Re: March History Challenge Discussion

PostPosted: Mon Feb 21, 2011 10:47 pm
by JiNX-01
paulinem wrote:Okay, so I have a dumb Aunty question coming your way!

What's the difference between and act/scene and chapters?

See, told ya! :mrgreen:

In my experience reading fan fiction, Individual chapters can be pretty long and have a lot of narrative.

In my story, most of the "acts" are mainly made up of dialogue with minimal exposition. They are also relatively short, 4 to 8 inches long on a page, tho' some can go a bit longer.

Re: March History Challenge Discussion

PostPosted: Tue Feb 22, 2011 8:02 am
by Artisticmom2
Thanks Aquarius!

Re: March History Challenge Discussion

PostPosted: Tue Feb 22, 2011 9:47 am
by Aquarius
Glad that's helping.

Just a little factoid: in an hour-long TV drama like Enterprise, Act 1 is generally going to be about the first 10 minutes, Act 2 is going to be about the next 20 minutes, and Act 3 is going to be about the last ten minutes. (Without commercials, the modern TV drama runs about 42 minutes.) So when people joke about the Red Shirt dying in the first ten minutes of the show, it's true, because that's when all the exposition stuff happens that lets us know that we're dealing with something rotten enough to kill a Red Shirt! ;)

In terms of what JiNX said about chapters--yes, they do contain a bunch of narrative. In a TV or movie script, one page equals about a minute's worth of screen time. There isn't really any narrative because the story is going to be told with pictures--the page of the script describes what we see, so description is required since we have to know if we're outside, if the character looks like he's about to be sick, whatever. But visuals and dialogue are what tell the story. Some films do have narrators--Kick Ass, Forrest Gump, and Zombie Land come to mind off the cuff--but if you think about what's being narrated, it's information that wouldn't come out very naturally if you had two characters talking about it, so instead they've chosen to give you a visual and have the narrator explain it. And it NEVER dominates the movie, it just fills in the gaps that dialogue or visuals alone can't convey.

In literary form, though, you're much more narrative dependent, since you don't have pictures to help you tell the story. Though, there are exceptions to this--I've seen entire stories told just in dialogue. Generally, though, narrative tells us the things that can't be gleaned when characters talk to each other, in addition to helping us draw a mental picture of what's happening in the story. And again, like i screenwriting, if it doesn't reveal something about the character or push the story forward, it's superfluous and needs to be cut.

There are no hard and fast rules about how long a chapter should be. Pick up a bunch of different paperbacks and you'll see that. Sometimes chapters are only 2-4 pages long, other times they can be 25 pages, it just depends. When chaptering your own stories, I would say to just do what makes sense and best serves the story: make sure that it feels like a complete unit of action (this isn't to say that your chapters can't be cliff-hanger-y), and maybe err on the side of shorter because a lot of times fan readers drop out if it seems tedious--try to keep it 6-10 pages in Word (again these are loose) in the default font.

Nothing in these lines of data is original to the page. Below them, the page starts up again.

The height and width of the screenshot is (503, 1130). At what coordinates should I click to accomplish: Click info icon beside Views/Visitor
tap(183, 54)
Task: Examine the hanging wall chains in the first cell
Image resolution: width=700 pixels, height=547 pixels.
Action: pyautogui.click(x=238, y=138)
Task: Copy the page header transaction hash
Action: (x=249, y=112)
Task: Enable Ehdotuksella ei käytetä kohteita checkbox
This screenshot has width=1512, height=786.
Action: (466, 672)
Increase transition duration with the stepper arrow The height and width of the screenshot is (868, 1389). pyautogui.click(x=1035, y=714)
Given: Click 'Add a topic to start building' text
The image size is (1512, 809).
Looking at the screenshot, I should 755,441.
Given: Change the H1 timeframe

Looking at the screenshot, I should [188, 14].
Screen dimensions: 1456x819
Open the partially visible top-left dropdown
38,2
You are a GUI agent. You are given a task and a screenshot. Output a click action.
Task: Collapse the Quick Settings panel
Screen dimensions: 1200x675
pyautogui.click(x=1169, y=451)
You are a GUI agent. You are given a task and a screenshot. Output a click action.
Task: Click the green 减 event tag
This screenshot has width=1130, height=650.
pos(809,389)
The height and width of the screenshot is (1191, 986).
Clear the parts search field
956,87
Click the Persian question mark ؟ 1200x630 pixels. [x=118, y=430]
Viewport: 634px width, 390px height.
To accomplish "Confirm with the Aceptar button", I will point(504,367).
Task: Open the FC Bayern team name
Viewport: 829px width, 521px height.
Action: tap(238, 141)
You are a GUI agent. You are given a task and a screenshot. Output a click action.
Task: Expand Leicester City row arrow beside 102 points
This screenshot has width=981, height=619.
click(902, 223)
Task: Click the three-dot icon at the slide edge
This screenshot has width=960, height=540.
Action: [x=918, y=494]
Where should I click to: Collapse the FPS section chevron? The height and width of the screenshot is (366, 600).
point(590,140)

One other thing about screenwriting--if a beta reader or editor (or admin) has ever dinged you for "show, don't tell", or taking too long to get tot he point, I highly recommend picking up Syd Field's Screenplay and/or The Screenwriter's Workbook. A motion picture is the ultimate exercise in showing and not telling, and because of the time constraints of TV and film, you learn how to tell a story effectively and economically--in literature, you can go on forever and there's really no one to stop you, but because TV shows and movies are expensive to produce and people are only going to sit there for so long, with rare exceptions you have to get the job done within a certain number of pages.

And--I'm breaking this discussion off into its own thread. ;)

Re: Act/Scene/Chapter discussion

PostPosted: Tue Feb 22, 2011 6:57 pm
by paulinem
Thanks for this, Aquarius! I'll be referring back to this information often (my minds a bit furry to take it all in at the moment).

Still being new to writing, I think I got confused because JiNX was talking in terms of Acts and not chapters.